Text segment:
● ● ● ● ● ● ●

The sponsor’s questions did lead to one critical response from the report, however: “The most important attributes (of a Science of Cyberspace Security) would be the construction of a common language and a set of basic concepts about which the security community can develop a shared understanding.” We have asserted the same requirement from the beginning of SENDS (here and here, for example), as did the DOE imply in its report. It appears this principle applies to both a science of cyberspace security and a more general science of cyberspace (in fact, that’s a contributing factor to resolving wicked problems, another core component of SENDS).
But, there’s much more to understanding cyberspace and the questions we need to ask about it than cyberspace security. That’s why we need a broader “Science of Cyberspace.” To better secure cyberspace, it would be helpful to more fully understand what’s going on inside the environment as a whole. Some might argue that the immune system seems to work just fine without knowing all the details about the host it’s protecting or the characteristics of the attacker. But as the JASONs so rightly point out, an immune system is at best an inspiration for how to do better security.
In their study of systems, scientists and engineers typically try to address hard questions through broad understanding and awareness, and use an approach that provides deeper insights about the whole of a system. While studying the immune system may help with understanding how the body defends itself, studying the immune system alone does not suffice for the study of the entire human body. Likewise, studying the science of cyberspace security alone does not give us the broader understanding of the whole needed to study the entirety of the cyberspace system.
Since cyberspace is a socio-technological environment, built, explored and exploited by people (at least for the time being), we need to start understanding more about the ecology of the environment and how it’s changing human behavior as a whole. We’ve seen that cyberspace as a massively interconnecting environment has already altered the nature of crime and spying (people-centric activities), and thus why there is a critical need for a science of cyberspace security. That’s just one family of problems we face, however, because we don’t understand cyberspace holistically.
We need to ask questions about cyberspace, not just about cyberspace security. Broadening our aperture of questions helps us accomplish the main objectives of science: explain and predict. Many more questions need to be focused on the people part of cyberspace. We began that process from the earliest drafts of the Science of Cyberspace White Paper (first drafted in March, 2009, by the way, and now posted in its eighth major draft, noted above) and in our earliest blogs (here and here, for example).

● ● ● ● ● ● ●

Rows:
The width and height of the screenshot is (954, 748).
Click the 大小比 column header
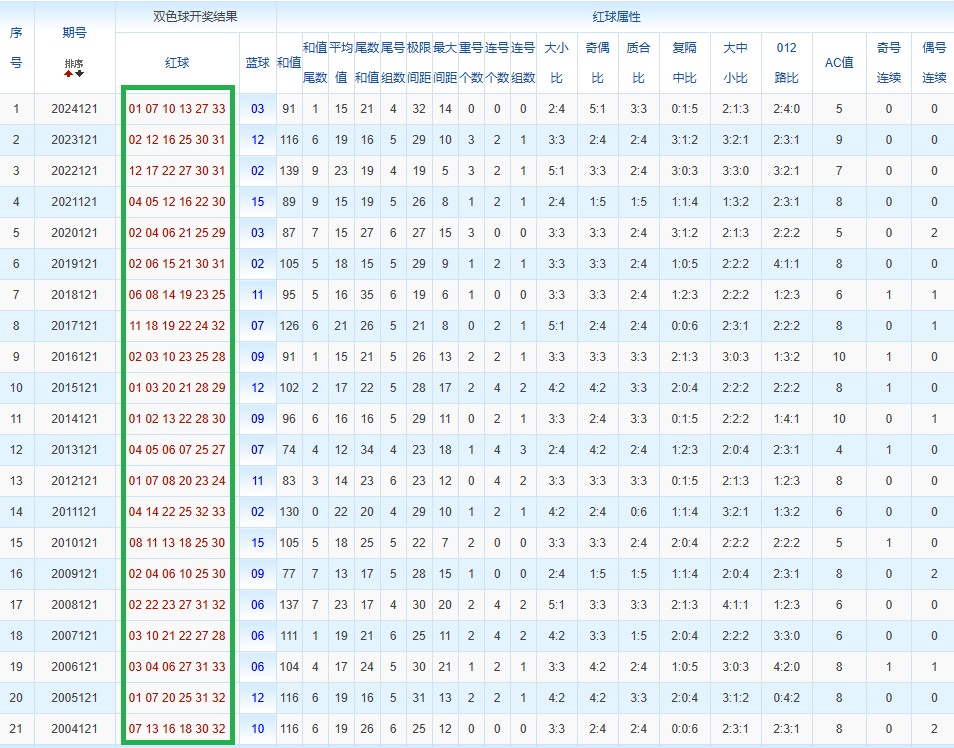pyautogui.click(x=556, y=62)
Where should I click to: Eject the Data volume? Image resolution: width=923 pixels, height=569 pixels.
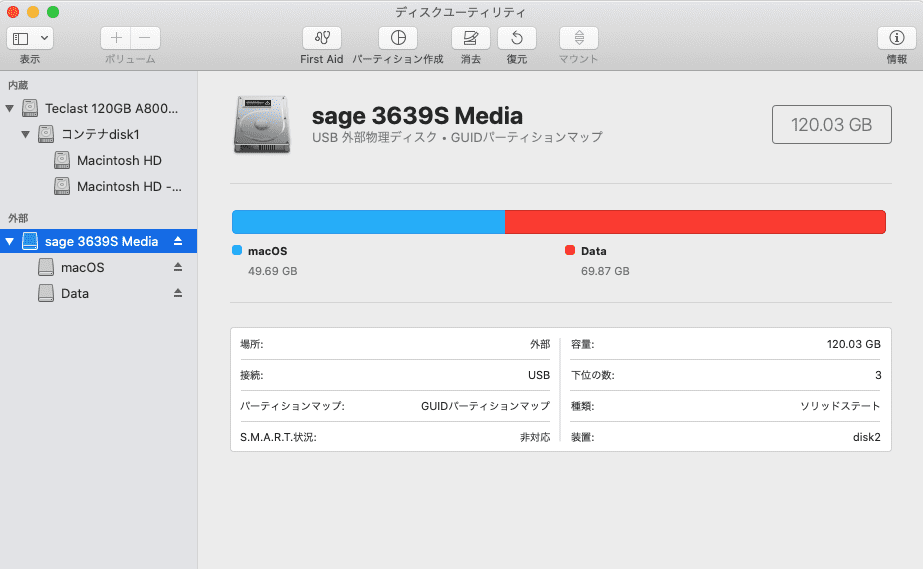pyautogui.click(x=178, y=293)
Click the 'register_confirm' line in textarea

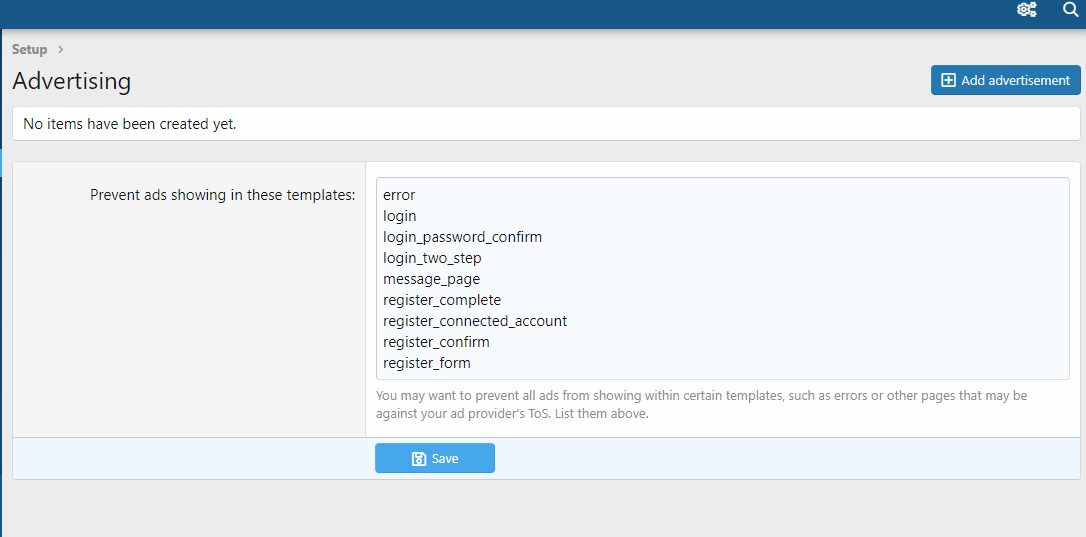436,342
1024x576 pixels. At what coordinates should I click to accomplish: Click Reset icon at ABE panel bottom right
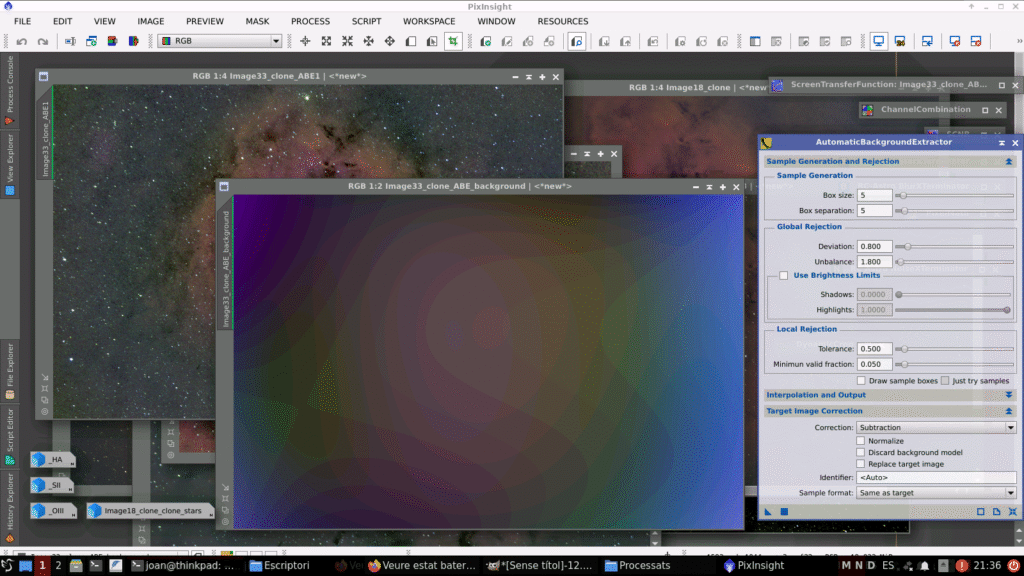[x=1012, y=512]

● ● ● ● ● ● ●

Problems to work on:
1. Quote the passage on the science of cyberspace word for word, starting with "We need to ask questions" and going on through "here, for example).".
2. Print the rows verbatim, starting with the line with "Click the 'register_confirm' line in textarea" and going on through the final line of the rows, and omit the pictures.
The text about a science of cyberspace and the rows have nothing to do with each other.

Responses in order:
1.
We need to ask questions about cyberspace, not just about cyberspace security. Broadening our aperture of questions helps us accomplish the main objectives of science: explain and predict. Many more questions need to be focused on the people part of cyberspace. We began that process from the earliest drafts of the Science of Cyberspace White Paper (first drafted in March, 2009, by the way, and now posted in its eighth major draft, noted above) and in our earliest blogs (here and here, for example).

2.
Click the 'register_confirm' line in textarea

436,342
1024x576 pixels. At what coordinates should I click to accomplish: Click Reset icon at ABE panel bottom right
[x=1012, y=512]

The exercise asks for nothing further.